**Выдержка из источника**

○ ○ ○

Говорят: «Приехал покупатель, набирает в свою часть. Пойди, попросись». А я был одним из лучших стрелков в школе. Винтовку знал хорошо. Говорят: «Попросись, и возьмут тебя». Я подошел к старшине. И он нас набрал таких человек 25 местную молодежь, такие, как и я. В среднем по 17 лет. Моложе не берут, а в 17 берут. А были и восемнадцатилетние. Оказывается, в минометный полк. Мало оставалось солдат в полку, потому что полк формировался в декабре в Липецке. Под Тербунами первый раз пошел в наступление.

Зачислили нас в 491-й Киевский Краснознаменный орденов Кутузова армейского резервного командования отдельный минометный полк. Он в никакой дивизии не состоял, только подчинялся командующему артиллерии 38-й армии, генерал-майору Лихачеву. Потом он стал командующим артиллерией Московского военного округа.

Полк должен быть механизированным. На вооружении – 120-мм минометы. Транспорта нет. И мины и минометы разделили на три части. Ствол 100 кг, плита 103 кг, двунога 68, сделали санки, лыжи и тащили на себе, пока не добыли подводы. Там их много можно было насобирать: мадьяров полно, пленных брали пачками.

Нас набрали человек 25, а в батарее по штатному расписанию должно быть 70 человек. Командование батареи - зам по политчасти, старший офицер по батарее,, заместитель по строевой части, потом этих двух аннулировал. Старший на батарее был командир первого взвода, второй огневой взвод, взвод управления и командир – четыре человека, а было до этого шесть.

○ ○ ○

**Предоставленные записи**
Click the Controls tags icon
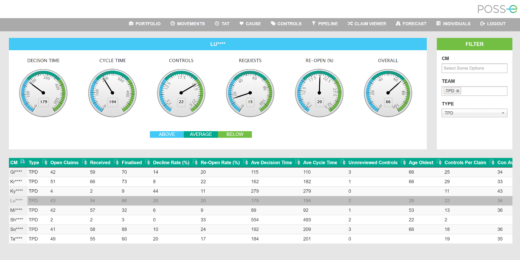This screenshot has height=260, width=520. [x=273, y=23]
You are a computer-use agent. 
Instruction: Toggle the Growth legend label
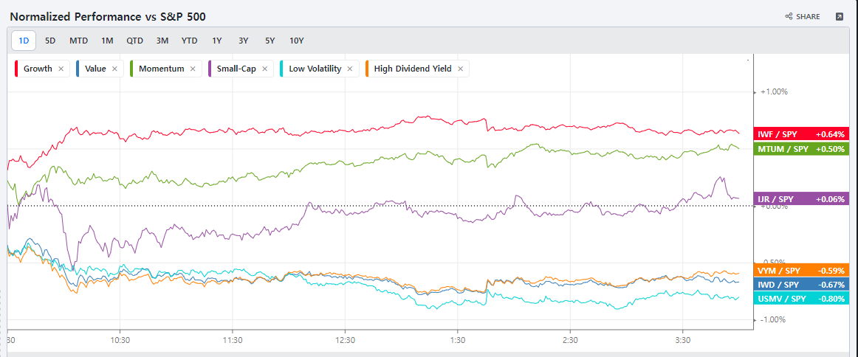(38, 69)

○ ○ ○

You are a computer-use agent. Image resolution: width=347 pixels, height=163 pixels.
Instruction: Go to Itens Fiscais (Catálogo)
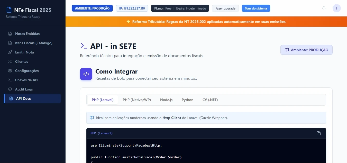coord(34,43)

○ ○ ○

**Задания и упражнения**
• a. Перепишите, пожалуйста, из отрывка о минометном полке фрагмент, начиная со слов "Зачислили нас в" и далее до слов "Московского военного округа.".
• b. Какие минометы, согласно отрывку о минометном полке, были у полка на вооружении?

**Решения задач**
• a.
Зачислили нас в 491-й Киевский Краснознаменный орденов Кутузова армейского резервного командования отдельный минометный полк. Он в никакой дивизии не состоял, только подчинялся командующему артиллерии 38-й армии, генерал-майору Лихачеву. Потом он стал командующим артиллерией Московского военного округа.

• b. 120-мм минометы.